LLMs are paving the way for innovative new AI products across sectors such as healthcare, law and finance, but all this innovation comes at a price, ranging from the cost of computing power to the societal toll of displacing workers and spreading misinformation. The “Generative AI Tracker®” explores how creators have their work cut out for them when it comes to developing compelling use cases that aggressively manage costs and take ethical considerations to heart.
Large language models (LLMs) are lifting artificial intelligence (AI) to new heights by expanding its capabilities beyond text to include images, speech, video and even music. As they build, companies developing LLMs will contend with the challenges of collecting and classifying large amounts of data — as well as understanding the intricacies of how models now operate and how that differs from the previous status quo.
Technology giants such as Alphabet and Microsoft and investors such as Fusion Fund and Scale VC are investing in LLMs and forming partnerships. The technology companies’ and investors’ task is a big one. It includes ensuring their LLM protégés gather and train large data sets, called parameters, and fine-tune them so that they execute and generate desired outputs or results.
Open-source models allow individuals or firms to access and modify the model’s design and code, permitting an open exchange of ideas as well as collaboration and transparency. Those who use open-source licenses to build products and services are expected not to charge for those services and to share the program’s source code, as in the web’s early days.
Closed-source models are considered proprietary intellectual property. As such, owners restrict the ability to view and modify the code. Usage of these models requires licenses and comes with restrictions on not changing the code. For these reasons, closed-source models tend to work better in general-purpose and consumer-oriented applications.

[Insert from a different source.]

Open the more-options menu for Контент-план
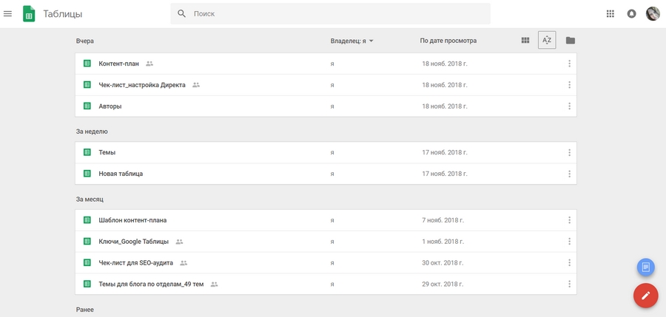 pos(569,64)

PYMNTS has simplified the detailed world of LLM development into several key categories. The first category — what we call classification and annotation — is about labeling data to assign meaning and imbue context. Training the data applies structured and unstructured learning to the data. This is followed by fine-tuning, in which the data is primed to generate specialized outputs.

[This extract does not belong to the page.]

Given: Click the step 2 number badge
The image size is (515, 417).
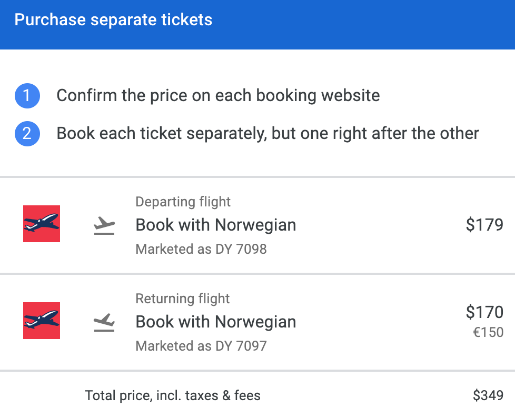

Once ready, the model can be deployed to receive incoming queries or questions and generate contextually appropriate, relevant responses.
Classification and annotation make data usable. LLMs require data, classifications, context and process to fulfill their promise. Data in very large quantities is the main ingredient for LLMs. Richer data sets provide more material or input with which the model can train to learn how to generate a relevant response.
Data on its own is meaningless. To be useful to models, it needs to be sorted, labeled, measured, clustered and categorized in myriad different ways. If data is the raw material, classifications are its identifying labels. Classification and annotation can also imbue data with the right context and intent, conveying what a human means or intends to say, for example.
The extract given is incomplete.